====== DATASET RECORDS

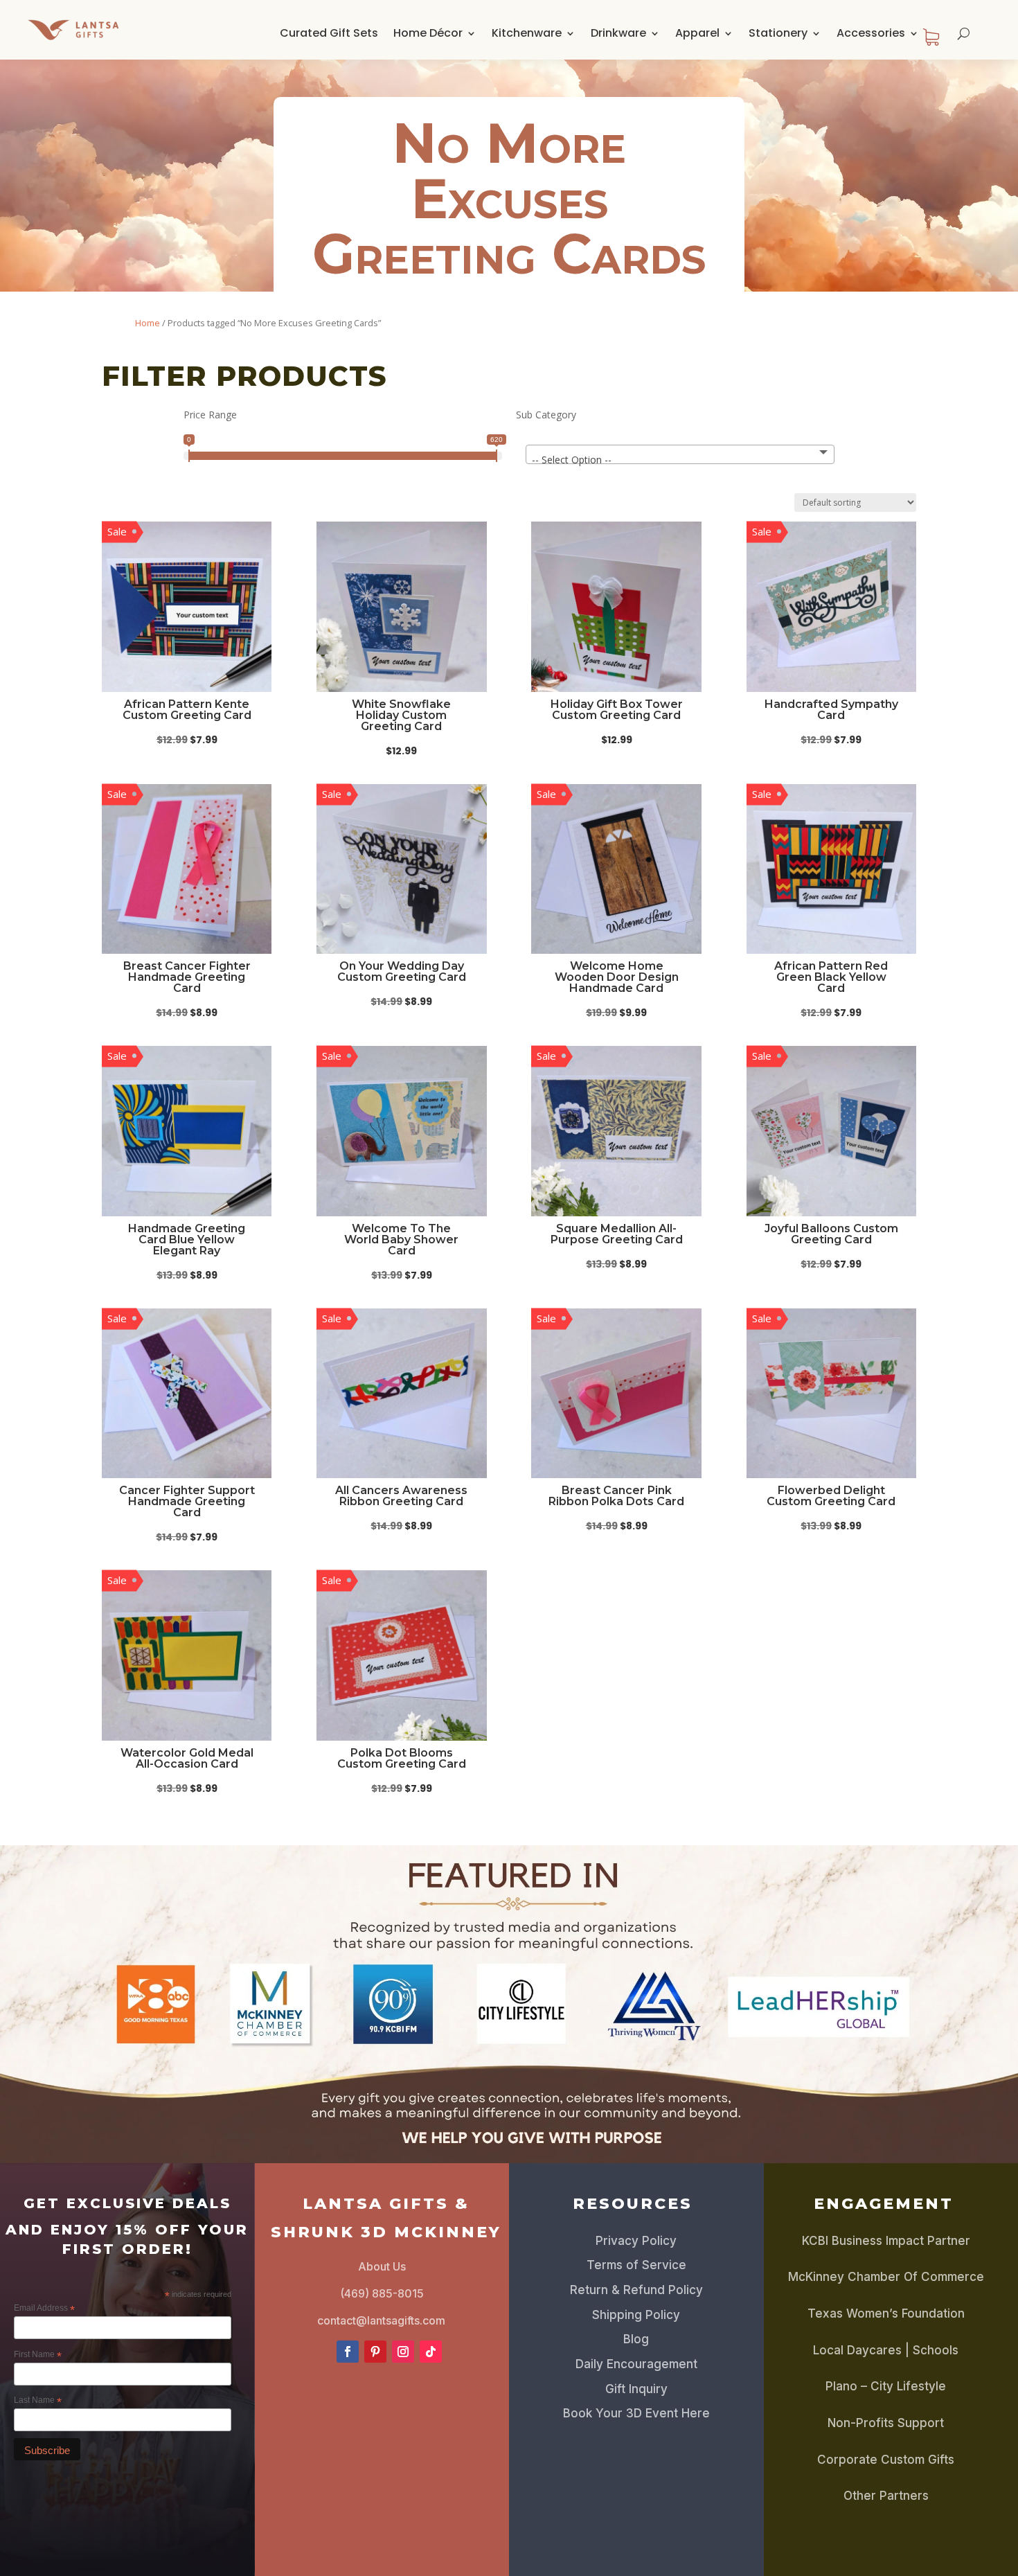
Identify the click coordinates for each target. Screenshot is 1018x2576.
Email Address (44, 2308)
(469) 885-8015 (382, 2293)
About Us (382, 2266)
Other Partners (886, 2496)
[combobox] (680, 454)
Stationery (778, 33)
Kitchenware (527, 33)
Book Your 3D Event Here (636, 2413)
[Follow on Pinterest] (375, 2351)
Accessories (871, 33)
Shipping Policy (636, 2315)
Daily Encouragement (636, 2364)
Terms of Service (636, 2265)
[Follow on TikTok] (431, 2351)
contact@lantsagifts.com (381, 2320)
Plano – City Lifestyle (885, 2386)
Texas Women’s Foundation (886, 2313)
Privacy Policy (636, 2241)
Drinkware (618, 33)
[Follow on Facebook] (348, 2351)
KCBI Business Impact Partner (886, 2241)
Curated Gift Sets (329, 33)
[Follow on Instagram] (403, 2351)
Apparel (697, 33)
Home (147, 323)
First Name (38, 2355)
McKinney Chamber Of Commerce (886, 2277)
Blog (636, 2339)
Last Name (38, 2400)
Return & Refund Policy (636, 2290)
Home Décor (428, 33)
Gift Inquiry (636, 2389)
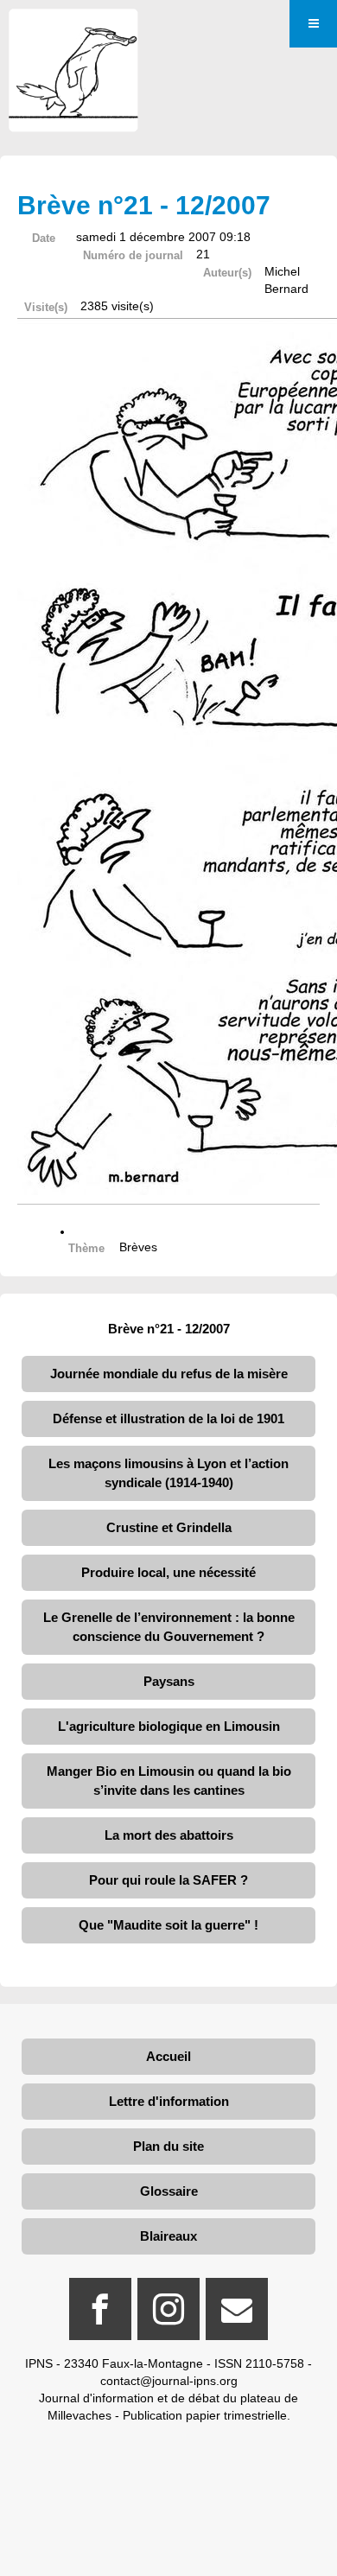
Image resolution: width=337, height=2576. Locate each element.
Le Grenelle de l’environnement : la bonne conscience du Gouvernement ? (169, 1627)
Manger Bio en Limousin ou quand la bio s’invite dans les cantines (169, 1780)
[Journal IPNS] (73, 32)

============

▶ [WORK TASK]: Review the preceding data and report every line that includes the string "Follow".

▶ [FINISHED TASK]:
[Follow on Pinterest] (375, 2351)
[Follow on TikTok] (431, 2351)
[Follow on Facebook] (348, 2351)
[Follow on Instagram] (403, 2351)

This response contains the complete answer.